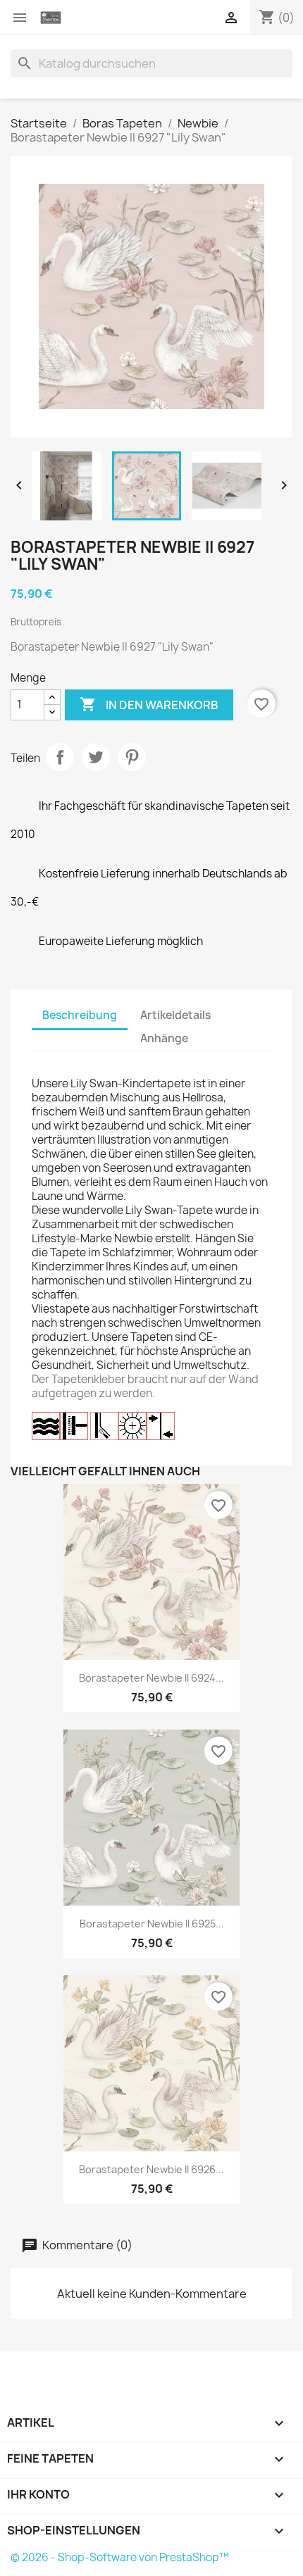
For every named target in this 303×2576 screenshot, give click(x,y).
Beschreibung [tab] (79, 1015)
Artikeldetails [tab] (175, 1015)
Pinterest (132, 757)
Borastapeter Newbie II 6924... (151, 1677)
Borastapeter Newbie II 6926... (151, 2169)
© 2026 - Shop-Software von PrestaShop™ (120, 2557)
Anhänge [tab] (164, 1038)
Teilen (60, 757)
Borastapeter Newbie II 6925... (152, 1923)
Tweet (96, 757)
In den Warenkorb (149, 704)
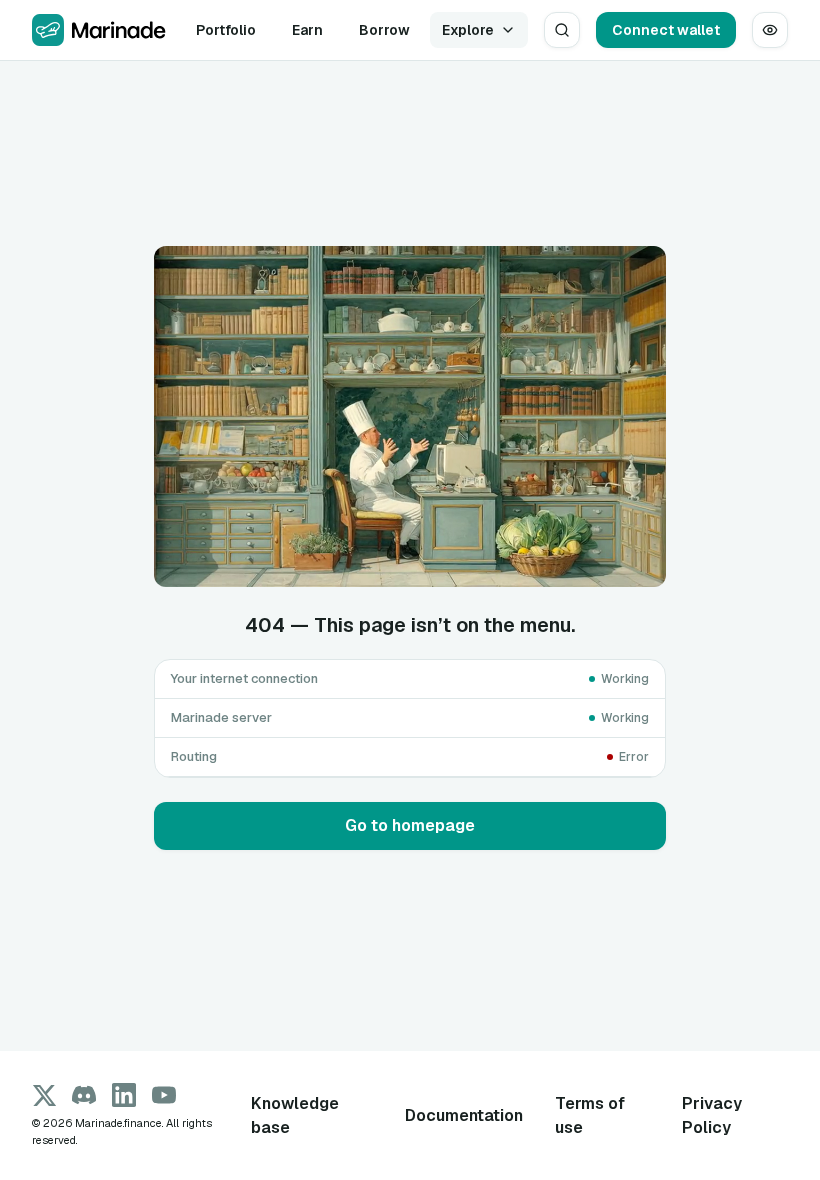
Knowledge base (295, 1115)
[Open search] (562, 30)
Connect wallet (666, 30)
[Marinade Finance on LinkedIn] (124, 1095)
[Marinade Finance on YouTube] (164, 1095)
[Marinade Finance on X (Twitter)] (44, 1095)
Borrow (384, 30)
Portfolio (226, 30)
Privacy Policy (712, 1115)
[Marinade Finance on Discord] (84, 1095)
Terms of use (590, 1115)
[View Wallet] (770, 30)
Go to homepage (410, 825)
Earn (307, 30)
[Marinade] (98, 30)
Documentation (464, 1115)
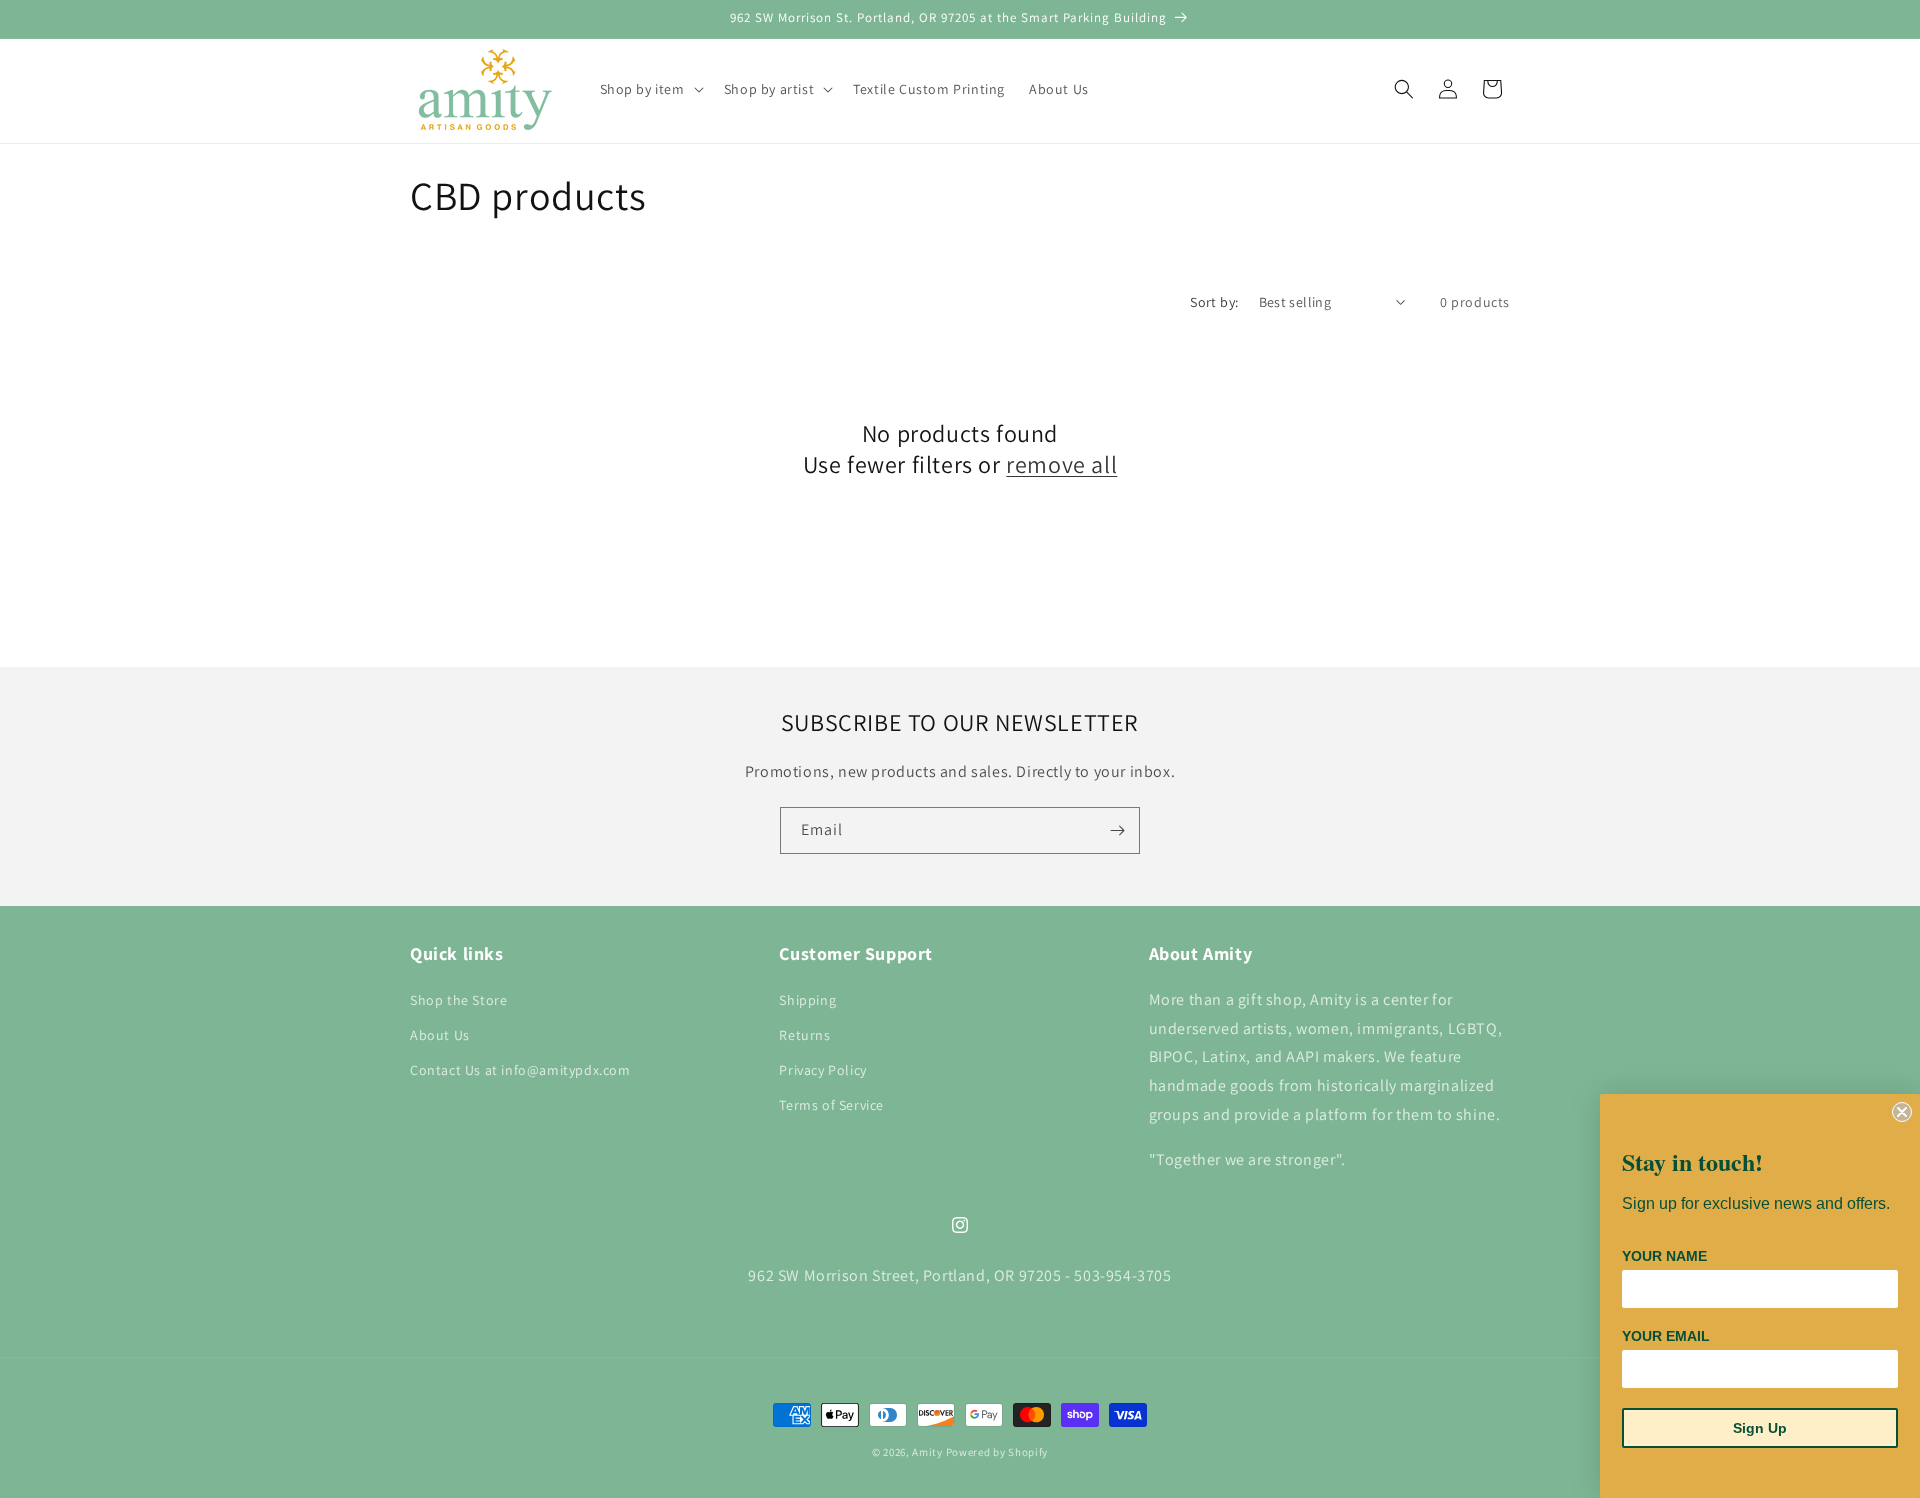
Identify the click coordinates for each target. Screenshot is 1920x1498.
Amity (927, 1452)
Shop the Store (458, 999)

===

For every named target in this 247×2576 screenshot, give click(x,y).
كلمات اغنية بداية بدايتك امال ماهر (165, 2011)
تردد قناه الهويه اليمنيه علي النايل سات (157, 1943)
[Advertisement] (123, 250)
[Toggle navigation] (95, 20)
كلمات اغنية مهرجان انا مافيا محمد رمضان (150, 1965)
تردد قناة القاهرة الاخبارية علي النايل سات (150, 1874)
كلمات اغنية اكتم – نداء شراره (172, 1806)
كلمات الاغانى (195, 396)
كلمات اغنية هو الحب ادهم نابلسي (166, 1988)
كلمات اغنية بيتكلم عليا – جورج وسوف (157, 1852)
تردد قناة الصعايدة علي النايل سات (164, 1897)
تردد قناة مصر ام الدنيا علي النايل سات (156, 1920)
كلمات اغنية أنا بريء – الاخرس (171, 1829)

===

# [What you will do]
Copy range, inclusive: the line holding "كلمات اغنية بداية" to the line holding "كلمات اغنية أنا بريء – الاخرس (171, 1829)". Reproduce exactly those lines of the records above and no others.

# [Solution to this task]
كلمات اغنية بداية بدايتك امال ماهر (165, 2011)
تردد قناه الهويه اليمنيه علي النايل سات (157, 1943)
[Advertisement] (123, 250)
[Toggle navigation] (95, 20)
كلمات اغنية مهرجان انا مافيا محمد رمضان (150, 1965)
تردد قناة القاهرة الاخبارية علي النايل سات (150, 1874)
كلمات اغنية اكتم – نداء شراره (172, 1806)
كلمات الاغانى (195, 396)
كلمات اغنية هو الحب ادهم نابلسي (166, 1988)
كلمات اغنية بيتكلم عليا – جورج وسوف (157, 1852)
تردد قناة الصعايدة علي النايل سات (164, 1897)
تردد قناة مصر ام الدنيا علي النايل سات (156, 1920)
كلمات اغنية أنا بريء – الاخرس (171, 1829)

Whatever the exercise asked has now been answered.